Faced with the belief in meritocracy as dominant ideology, those seeing themselves as its losers often believe they deserve their plight, lose self-esteem, and develop depression. This explains, for example, the opioid crisis and the growing number of “deaths of despair” among noneducated male whites in the United States, who view themselves as status losers with no one else to blame. The populist backlash is another response by those feeling humiliated: instead of blaming themselves, they revolt against the meritocratic elites they deeply resent.

Abolish meritocracy?

Meritocracy’s critics are less convincing when it comes to offering solutions. Even at his most tyrannicidal, Sandel hesitates to call for abolishing meritocracy altogether. In his alternative model of society, the more competent still become the elite, but under conditions that would make them more aware of the role luck played in their success.
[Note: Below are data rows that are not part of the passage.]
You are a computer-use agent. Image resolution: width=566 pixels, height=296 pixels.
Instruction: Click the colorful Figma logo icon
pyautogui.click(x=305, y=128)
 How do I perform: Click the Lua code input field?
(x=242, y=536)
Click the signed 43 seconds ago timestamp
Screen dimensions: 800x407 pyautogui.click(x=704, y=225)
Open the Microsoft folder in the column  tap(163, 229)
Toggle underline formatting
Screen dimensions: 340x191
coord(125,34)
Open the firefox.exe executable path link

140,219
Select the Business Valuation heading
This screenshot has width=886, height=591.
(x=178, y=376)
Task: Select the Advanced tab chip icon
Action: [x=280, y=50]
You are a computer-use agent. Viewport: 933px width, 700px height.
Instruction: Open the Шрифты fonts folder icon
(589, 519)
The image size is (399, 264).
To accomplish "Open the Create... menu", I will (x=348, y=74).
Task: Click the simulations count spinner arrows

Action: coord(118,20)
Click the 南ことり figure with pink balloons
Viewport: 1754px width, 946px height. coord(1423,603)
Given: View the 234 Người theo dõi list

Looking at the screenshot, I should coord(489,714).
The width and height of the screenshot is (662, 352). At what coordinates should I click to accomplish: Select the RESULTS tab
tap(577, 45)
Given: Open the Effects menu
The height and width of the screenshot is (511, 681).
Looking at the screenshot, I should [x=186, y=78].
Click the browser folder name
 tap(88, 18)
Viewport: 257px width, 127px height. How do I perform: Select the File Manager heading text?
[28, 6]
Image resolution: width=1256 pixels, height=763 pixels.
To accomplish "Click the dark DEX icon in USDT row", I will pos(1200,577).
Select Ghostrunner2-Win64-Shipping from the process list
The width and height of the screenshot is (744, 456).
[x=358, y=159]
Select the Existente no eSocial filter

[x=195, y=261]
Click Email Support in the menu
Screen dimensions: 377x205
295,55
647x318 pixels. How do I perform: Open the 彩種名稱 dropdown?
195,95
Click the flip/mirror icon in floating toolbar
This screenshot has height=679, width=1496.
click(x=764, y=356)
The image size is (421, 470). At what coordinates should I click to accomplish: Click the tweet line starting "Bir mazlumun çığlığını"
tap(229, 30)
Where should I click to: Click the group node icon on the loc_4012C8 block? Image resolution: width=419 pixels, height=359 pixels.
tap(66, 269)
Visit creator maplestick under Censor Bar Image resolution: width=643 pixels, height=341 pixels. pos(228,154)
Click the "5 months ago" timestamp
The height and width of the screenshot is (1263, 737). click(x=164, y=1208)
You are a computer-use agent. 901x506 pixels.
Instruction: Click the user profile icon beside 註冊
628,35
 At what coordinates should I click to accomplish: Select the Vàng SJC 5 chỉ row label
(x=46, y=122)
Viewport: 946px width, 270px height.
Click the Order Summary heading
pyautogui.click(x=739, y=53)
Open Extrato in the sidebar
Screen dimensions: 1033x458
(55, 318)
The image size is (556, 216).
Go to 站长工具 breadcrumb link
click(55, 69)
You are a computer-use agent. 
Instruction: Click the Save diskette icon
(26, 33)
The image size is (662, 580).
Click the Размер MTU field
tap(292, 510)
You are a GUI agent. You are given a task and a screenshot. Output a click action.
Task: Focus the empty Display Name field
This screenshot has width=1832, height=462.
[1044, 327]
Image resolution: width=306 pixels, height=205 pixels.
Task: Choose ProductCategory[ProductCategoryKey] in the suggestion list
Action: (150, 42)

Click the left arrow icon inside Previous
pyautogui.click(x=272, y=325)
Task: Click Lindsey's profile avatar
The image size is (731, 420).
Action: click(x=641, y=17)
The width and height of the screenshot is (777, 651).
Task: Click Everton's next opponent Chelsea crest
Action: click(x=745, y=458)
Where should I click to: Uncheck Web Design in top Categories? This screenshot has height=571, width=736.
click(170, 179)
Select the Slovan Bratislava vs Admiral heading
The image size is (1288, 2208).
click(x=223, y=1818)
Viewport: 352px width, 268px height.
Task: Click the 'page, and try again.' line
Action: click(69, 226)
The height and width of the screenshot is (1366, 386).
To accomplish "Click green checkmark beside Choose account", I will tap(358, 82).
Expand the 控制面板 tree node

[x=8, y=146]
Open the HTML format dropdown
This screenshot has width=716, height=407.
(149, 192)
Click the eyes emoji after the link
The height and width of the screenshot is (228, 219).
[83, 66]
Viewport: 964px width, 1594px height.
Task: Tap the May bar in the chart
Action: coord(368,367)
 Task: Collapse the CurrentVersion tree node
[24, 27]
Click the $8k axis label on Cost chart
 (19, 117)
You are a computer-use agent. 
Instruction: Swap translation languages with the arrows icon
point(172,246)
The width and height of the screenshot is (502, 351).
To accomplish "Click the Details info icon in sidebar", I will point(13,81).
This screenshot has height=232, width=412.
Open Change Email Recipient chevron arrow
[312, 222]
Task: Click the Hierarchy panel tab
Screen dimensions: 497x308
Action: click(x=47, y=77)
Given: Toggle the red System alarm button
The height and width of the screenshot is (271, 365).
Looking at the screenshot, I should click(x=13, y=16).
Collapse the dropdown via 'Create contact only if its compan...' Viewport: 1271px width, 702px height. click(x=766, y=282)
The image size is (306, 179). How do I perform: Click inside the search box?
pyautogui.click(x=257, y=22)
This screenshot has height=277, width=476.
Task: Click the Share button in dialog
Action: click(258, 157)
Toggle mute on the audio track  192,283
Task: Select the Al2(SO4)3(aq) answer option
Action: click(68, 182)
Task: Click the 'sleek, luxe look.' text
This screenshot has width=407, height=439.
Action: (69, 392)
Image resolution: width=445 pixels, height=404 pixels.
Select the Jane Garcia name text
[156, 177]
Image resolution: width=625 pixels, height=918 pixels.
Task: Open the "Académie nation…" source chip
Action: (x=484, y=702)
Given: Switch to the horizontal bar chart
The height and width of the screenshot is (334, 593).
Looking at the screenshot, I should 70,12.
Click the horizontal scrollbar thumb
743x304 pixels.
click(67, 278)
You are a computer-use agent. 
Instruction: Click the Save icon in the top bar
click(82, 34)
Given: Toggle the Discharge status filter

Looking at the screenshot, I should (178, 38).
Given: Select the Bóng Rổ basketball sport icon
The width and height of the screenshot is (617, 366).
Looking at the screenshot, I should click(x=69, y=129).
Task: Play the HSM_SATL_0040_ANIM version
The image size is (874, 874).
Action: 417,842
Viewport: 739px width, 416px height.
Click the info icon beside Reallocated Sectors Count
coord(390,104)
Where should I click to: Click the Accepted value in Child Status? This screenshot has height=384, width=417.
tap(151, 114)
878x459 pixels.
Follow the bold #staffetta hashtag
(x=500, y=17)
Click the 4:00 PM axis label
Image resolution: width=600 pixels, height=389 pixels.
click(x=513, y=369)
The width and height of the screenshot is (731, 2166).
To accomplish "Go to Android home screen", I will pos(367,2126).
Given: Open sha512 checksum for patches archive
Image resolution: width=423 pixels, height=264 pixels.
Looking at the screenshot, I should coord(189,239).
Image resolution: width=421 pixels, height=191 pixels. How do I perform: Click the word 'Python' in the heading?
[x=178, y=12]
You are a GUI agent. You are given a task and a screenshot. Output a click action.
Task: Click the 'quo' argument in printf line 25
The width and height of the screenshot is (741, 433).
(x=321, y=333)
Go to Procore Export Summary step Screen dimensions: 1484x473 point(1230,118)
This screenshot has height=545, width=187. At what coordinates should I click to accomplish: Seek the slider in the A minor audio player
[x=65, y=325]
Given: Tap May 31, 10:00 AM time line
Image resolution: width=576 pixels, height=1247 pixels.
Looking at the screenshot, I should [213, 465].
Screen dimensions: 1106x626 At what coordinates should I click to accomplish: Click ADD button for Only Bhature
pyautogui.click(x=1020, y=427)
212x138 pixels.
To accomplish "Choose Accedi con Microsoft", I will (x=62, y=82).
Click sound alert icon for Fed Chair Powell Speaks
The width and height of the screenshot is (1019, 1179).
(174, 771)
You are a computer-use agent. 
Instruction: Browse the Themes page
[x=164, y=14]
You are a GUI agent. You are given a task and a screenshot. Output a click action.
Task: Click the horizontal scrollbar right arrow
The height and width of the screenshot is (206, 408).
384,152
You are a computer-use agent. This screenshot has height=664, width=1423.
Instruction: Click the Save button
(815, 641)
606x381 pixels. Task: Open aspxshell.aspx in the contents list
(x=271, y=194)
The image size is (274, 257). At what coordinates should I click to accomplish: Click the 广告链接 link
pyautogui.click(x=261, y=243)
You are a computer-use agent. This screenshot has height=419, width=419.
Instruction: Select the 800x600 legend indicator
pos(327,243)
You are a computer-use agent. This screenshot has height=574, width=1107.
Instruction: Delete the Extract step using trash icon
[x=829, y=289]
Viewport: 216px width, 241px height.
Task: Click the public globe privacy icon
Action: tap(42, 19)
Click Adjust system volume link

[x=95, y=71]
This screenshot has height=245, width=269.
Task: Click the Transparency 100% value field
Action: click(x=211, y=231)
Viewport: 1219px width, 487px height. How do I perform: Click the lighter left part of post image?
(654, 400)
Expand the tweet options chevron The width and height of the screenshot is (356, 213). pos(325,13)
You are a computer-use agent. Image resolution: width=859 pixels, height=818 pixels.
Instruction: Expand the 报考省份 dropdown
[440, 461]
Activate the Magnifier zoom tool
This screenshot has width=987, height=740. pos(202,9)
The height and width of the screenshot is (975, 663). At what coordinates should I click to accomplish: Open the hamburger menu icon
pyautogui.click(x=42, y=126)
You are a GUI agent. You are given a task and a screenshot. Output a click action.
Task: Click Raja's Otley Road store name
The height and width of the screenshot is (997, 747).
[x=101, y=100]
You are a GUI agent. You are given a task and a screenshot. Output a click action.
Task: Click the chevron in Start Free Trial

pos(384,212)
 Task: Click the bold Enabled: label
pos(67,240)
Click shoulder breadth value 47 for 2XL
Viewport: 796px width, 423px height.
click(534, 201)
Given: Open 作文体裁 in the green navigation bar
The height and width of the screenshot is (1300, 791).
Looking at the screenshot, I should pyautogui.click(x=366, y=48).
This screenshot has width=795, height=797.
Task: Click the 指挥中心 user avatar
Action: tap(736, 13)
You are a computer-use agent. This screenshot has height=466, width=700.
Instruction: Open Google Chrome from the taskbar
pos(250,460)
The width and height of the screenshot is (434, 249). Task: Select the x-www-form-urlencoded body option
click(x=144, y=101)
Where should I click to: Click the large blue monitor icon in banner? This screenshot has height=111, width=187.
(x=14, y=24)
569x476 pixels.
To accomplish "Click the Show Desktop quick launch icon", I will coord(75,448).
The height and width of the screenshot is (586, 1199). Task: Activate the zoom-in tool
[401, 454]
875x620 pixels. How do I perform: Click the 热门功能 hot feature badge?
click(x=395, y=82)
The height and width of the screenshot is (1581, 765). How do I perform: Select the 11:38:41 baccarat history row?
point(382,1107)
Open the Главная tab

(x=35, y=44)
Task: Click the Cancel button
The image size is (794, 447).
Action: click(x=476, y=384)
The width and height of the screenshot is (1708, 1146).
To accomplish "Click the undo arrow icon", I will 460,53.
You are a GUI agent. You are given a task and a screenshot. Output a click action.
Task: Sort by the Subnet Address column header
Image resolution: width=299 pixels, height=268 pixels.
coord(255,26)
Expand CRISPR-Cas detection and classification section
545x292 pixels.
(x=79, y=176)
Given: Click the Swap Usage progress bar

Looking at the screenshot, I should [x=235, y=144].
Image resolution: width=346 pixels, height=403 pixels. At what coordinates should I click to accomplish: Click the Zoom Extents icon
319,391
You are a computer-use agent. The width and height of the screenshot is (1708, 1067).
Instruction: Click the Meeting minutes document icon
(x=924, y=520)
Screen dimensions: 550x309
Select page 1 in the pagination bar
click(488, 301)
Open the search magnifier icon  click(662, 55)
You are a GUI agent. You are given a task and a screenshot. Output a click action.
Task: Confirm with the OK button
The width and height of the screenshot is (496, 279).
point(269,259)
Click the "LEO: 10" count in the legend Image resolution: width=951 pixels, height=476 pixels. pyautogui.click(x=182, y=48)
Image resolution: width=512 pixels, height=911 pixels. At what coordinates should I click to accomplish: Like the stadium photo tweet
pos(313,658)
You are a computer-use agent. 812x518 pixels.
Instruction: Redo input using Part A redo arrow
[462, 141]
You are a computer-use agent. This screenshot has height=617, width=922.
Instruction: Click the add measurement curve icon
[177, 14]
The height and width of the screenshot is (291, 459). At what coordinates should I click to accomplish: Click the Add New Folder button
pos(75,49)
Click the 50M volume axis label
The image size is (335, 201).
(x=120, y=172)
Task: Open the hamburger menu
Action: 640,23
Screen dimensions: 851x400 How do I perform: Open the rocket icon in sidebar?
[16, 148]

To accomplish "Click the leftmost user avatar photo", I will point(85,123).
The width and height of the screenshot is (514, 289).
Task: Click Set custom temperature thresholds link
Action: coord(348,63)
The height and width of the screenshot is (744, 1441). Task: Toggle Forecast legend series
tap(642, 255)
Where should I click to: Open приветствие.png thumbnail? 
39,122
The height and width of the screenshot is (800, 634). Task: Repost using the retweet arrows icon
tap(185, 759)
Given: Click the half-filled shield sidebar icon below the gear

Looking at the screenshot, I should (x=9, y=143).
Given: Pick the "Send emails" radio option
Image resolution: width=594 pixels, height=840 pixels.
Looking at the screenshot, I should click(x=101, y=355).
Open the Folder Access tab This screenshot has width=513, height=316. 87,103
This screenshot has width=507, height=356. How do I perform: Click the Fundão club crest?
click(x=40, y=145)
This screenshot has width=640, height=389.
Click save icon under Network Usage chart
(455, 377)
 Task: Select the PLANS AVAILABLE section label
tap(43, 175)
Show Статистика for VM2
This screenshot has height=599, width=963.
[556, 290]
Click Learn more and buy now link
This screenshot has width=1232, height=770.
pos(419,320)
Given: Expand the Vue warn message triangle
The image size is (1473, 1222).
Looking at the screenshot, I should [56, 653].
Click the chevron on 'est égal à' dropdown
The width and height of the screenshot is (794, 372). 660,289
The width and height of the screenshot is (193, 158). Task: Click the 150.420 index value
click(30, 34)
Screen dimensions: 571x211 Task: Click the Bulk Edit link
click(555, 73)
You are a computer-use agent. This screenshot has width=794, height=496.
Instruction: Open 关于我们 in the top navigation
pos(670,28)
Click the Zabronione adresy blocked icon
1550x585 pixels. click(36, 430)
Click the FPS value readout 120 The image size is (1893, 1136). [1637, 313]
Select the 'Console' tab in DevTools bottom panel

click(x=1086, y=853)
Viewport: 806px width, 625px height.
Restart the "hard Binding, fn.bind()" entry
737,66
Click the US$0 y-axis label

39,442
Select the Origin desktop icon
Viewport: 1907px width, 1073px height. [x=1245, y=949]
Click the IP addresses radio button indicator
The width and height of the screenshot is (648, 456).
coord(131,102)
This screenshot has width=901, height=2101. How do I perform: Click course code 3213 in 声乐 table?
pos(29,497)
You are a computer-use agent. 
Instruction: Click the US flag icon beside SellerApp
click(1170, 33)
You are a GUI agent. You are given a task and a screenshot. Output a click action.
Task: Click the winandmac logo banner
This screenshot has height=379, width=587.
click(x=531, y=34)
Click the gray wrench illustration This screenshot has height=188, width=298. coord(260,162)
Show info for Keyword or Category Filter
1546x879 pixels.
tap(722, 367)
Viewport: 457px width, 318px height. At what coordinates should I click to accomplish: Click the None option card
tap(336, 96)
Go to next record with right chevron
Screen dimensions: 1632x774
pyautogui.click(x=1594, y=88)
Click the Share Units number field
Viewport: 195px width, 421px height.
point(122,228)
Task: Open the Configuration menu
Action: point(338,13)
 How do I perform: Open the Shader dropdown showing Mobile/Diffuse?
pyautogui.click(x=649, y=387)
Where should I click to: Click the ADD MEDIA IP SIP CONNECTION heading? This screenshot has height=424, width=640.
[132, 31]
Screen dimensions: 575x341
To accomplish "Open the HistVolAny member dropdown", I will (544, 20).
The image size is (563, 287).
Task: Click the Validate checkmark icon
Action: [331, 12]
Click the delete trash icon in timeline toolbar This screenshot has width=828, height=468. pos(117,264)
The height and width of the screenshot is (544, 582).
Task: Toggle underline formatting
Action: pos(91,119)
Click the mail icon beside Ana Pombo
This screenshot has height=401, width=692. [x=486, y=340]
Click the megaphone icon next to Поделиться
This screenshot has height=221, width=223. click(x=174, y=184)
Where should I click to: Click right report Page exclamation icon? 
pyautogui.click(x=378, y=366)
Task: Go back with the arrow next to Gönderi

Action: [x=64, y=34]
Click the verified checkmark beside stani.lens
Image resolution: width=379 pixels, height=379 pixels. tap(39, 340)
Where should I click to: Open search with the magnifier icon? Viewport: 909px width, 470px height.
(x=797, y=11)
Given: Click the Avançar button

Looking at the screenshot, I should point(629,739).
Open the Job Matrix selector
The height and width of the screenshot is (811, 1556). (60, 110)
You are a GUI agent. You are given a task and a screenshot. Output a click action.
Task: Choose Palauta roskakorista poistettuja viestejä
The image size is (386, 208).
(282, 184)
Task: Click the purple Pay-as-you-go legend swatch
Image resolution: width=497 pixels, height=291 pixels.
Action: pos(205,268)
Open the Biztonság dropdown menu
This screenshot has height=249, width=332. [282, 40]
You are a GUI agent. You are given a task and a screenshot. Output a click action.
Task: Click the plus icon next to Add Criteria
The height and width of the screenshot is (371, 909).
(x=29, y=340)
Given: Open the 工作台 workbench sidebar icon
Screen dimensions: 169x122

A “one-off lottery for placement” at the most selective universities may do the trick and prevent “meritocratic hubris.”

It is doubtful, though, that being lucky in such a lottery would suffice to instill humility and make elites more solidaristic and responsible: actual lottery winners are not known for spending their fortune on charity. Extending merit’s scope to include a wider range of talents may be a better idea as it makes everyone better off while allowing each to develop one’s talents, without producing a society of winners and losers. Many more ideas worth experimenting with may be proposed. Yet the key for a fair and prosperous society is guaranteeing the highest achievable equality of opportunity to all: this ensures that each person, irrespective of her circumstances, can develop her potential to her and everyone else’s benefit.


Ruzha Smilova is programme director at the Centre for Liberal Strategies, Sofia, and senior assistant professor at Sofia University. She is an IWM Democracy visiting fellow  (September 2021–February 2022).